TASK INSTRUCTIONS:
Copy every line below that contains the word "Open", treating uppercase and lowercase as different.

(Records from a pointing dataset)
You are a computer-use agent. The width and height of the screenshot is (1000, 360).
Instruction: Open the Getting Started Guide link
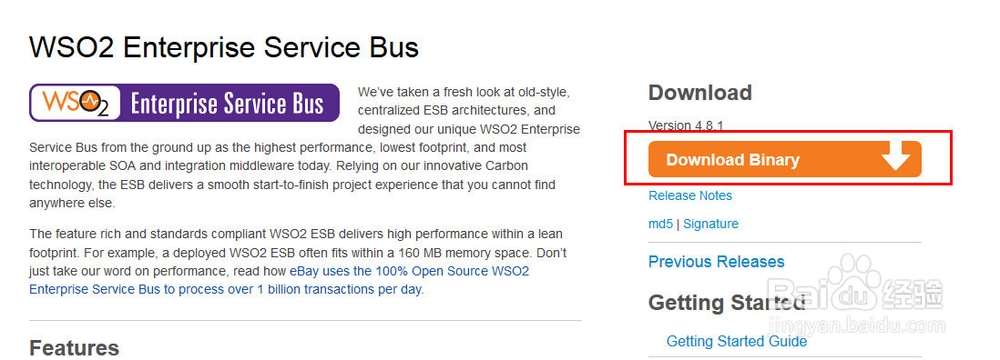[x=737, y=341]
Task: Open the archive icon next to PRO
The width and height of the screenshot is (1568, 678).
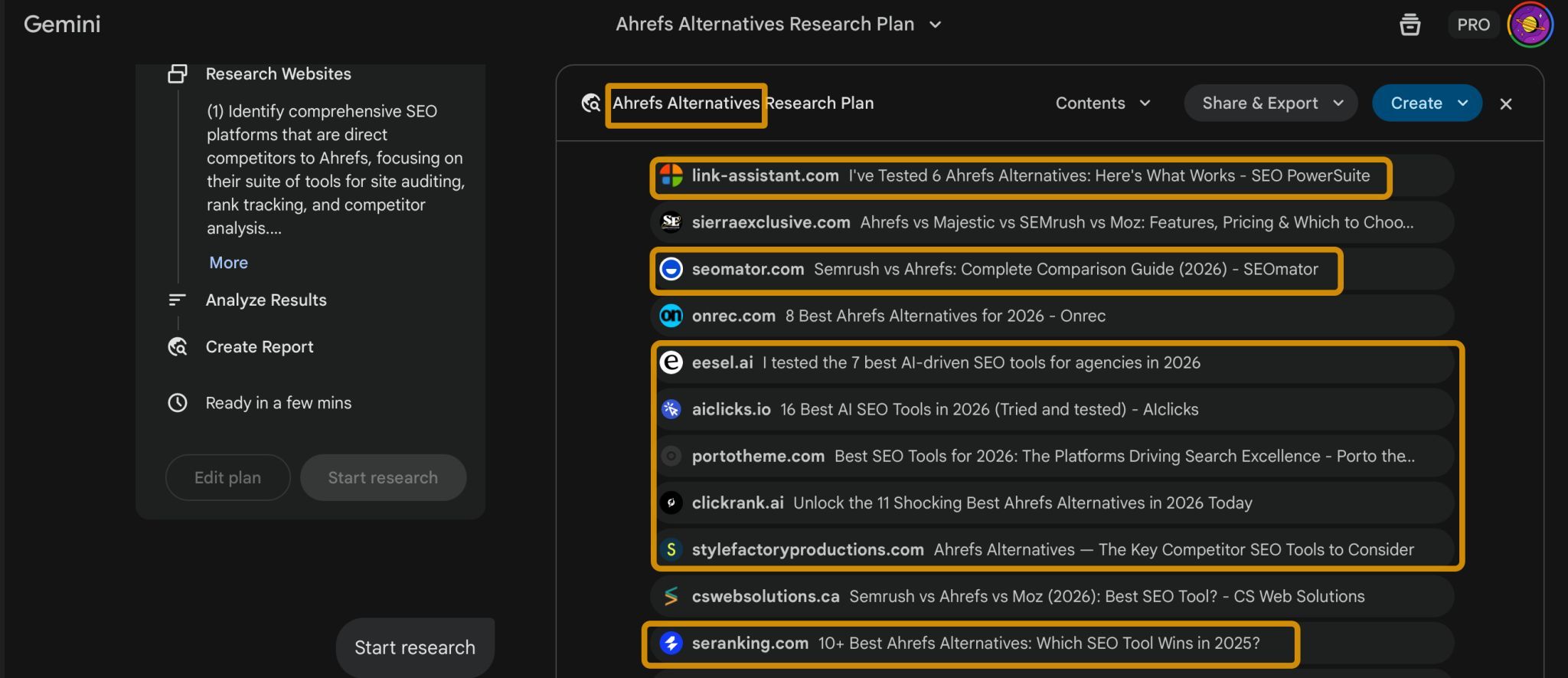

COMPLETE OUTPUT:
Instruction: Open the Getting Started Guide link
Task: Open the archive icon next to PRO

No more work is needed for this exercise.